Updated: Aug 26, 2020
This is the second part of this article, which I thought was necessary to write to get the industry talking.
I was initially prompted to write it because I have spent a lot of time over the last few months trying to find the ideal solution for businesses who are thinking about or are in the process of moving towards a DEV-OPS and Agile methodology.
The change, while essential to stay ahead of the game, is not an easy one to make or even explain, which is why it’s taken me so long to actually write this series of articles and open this potential can of worms.
In the first part of the article I took a closer look at the Agile Method and the challenges I had personally faced and what a perfect world of cybersecurity would look like - surely that’s a place we would all love to see :-)
Click here to read.
Agile and the security challenge
Now, here lies the first challenge, most of the time security architecture and security in general needs to take a holistic view.
As an example; take threat modelling, in order to do a proper threat model you would need a design of some sort of a conceptual idea of design.
With agile, you would never have that but at best some collective knowledge of the software.
What that means is that in order to have a security assessment (architectural or threat model) of a product you would need to do a retrospective one at a certain point in time.
That tells us that traditional architecture, threat modelling and other traditional techniques do not work in this modern approach to software development.
So, how do we make it all work together? Well, we could borrow some of the elements from our ideal world.
Let’s build in the automation, the principles and best practices. This enables the build by default of secure software.
Now the automation does not solve all the problems, but it definitely makes the review easier.
The retrospective approach with some time allocation to threat modelling could be a solution.
Two speeds of security architecture
There is no perfect one size fits all approach and an analysis of any team would enable the readiness for a DEV-OPS and Agile approach.
Moreover, the team will not naturally be ready for a DEV-OPS or Agile approach, which both require a cultural shift within any organisation.
Any change and cultural shift are affected by the following:
The time required for the change to take hold
Rejection of the change from the majority of the team and the adoption of it
Education and upskilling of the team with a mix of external resources to lead by example.
So going back to how security is affected by Agile methodology, well two speeds are required with a vision to move a team from one position (more waterfall and traditional architecture) to a more Agile one.
The change and shift take time, as well as a thorough evaluation of the team and the evolution in embedding security in design and development practices.
The key thing in the process is to have metrics and conditions very well defined to move a team from one speed to the other.
Measuring the conditions (or key security indicators) should be as automated as possible, this will prevent the human aspect and the bias that this implies.
In a traditional model, the idea is to have a forum that approves a design (conceptual and high level) before it goes in the development and testing.
This governance and approval also then apply to testing and production.
This model is more traditional and would be stopping things going into production but that does not stop existing vulnerabilities in production.
Using the Agile Method, the change and release tempo is much faster with several releases per day, per application.
Now in this model, the governance is not as strong and would be undertaken between the project phase and production phase.
With this method there are two options:
Gates to block the transition of a change to production
No gate between the production but repeated security scanning in production
Now the first method still relies on a traditional command and control approach even if it is more of a ‘light touch’ than the other method.
The second is more challenging as it requires more trust in development teams and more automated technical security testing.
This is also more complex to build and would require the following prerequisites:
Security best practices
Revised policies with security principles
Solid standards with security principles
Threat modelling on security impacting changes or new feature
Is important to lay out the definition of security changes. Security impacting change is anything that drastically changes the function of the application itself.

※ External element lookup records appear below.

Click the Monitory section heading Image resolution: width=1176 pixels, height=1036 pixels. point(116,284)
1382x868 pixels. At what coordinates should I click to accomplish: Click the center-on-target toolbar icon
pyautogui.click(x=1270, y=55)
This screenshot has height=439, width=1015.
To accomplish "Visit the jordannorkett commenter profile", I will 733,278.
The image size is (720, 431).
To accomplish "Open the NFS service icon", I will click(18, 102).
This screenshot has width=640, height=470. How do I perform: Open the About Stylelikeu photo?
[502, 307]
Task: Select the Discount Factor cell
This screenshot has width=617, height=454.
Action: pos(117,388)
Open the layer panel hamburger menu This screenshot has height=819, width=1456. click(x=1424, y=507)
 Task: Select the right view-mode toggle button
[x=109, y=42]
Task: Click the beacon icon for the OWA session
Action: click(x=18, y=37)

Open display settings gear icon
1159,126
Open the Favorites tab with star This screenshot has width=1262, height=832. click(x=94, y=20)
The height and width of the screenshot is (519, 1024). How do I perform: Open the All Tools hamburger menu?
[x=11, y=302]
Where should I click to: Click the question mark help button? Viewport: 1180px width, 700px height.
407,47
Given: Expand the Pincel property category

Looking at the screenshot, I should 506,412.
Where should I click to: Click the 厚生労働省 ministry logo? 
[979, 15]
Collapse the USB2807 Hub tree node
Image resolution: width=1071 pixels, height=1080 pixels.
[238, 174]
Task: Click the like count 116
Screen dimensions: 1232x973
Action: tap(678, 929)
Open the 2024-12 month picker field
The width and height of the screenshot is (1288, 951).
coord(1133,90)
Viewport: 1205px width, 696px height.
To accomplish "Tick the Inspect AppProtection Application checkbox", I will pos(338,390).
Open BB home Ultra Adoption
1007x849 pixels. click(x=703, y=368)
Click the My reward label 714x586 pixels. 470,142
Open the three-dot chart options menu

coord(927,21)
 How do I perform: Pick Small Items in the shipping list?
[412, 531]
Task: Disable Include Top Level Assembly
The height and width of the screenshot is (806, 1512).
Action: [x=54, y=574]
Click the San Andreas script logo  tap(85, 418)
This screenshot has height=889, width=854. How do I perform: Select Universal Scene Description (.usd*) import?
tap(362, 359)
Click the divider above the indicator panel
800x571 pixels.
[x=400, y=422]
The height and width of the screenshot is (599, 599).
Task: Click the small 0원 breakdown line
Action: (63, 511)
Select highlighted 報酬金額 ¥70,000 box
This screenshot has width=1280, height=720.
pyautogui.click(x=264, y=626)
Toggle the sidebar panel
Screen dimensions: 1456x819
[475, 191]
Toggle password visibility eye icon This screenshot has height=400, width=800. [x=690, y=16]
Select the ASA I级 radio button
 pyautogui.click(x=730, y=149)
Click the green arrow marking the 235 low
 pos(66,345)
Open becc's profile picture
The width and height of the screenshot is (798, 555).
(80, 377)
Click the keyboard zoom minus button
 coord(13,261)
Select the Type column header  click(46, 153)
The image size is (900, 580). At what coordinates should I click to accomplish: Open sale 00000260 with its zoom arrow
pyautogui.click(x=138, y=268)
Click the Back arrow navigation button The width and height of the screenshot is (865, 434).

Perform an initial code scan
Strong development practices
Initial code scan
CVE checks against libraries
Build security artefacts into a repository
No deployment into the approved repository without a change request
Perform incremental scans of the code (for every change)
Perform retrospective static code analysis (if the change is significant)
Create machines from approved images (golden images)
Deploy the built images from the approved repository (with a hash)
Verify that the application deployed in the test machines has the same hash as the one in the repository
Perform security testing (security use stories)
Perform infrastructure scanning
Perform dynamic code analysis
Cycle between build and test unless all the major vulnerabilities are solved
Production phase: In order to deploy a build in production, all the major to medium vulnerabilities should be solved (in line with the risk appetite)
Perform library check
Perform vulnerability check on the infrastructure
Deploy patches on the machines and patches
Perform rebuild of the image and re-deployment of the application (build) from the approved repository
Perform check to verify that the application is deployed from the approved repository hash check
Verify that the libraries are updated and do not have vulnerabilities
The above enables automation with just ‘light touch’ architecture.
The security architecture will then be able to focus on identifying issues in production and working on common patterns, which would enable a consistent security posture across the production estate.
Depending on the effort and the risk appetite, it is possible to move to more automated security architecture and security practice.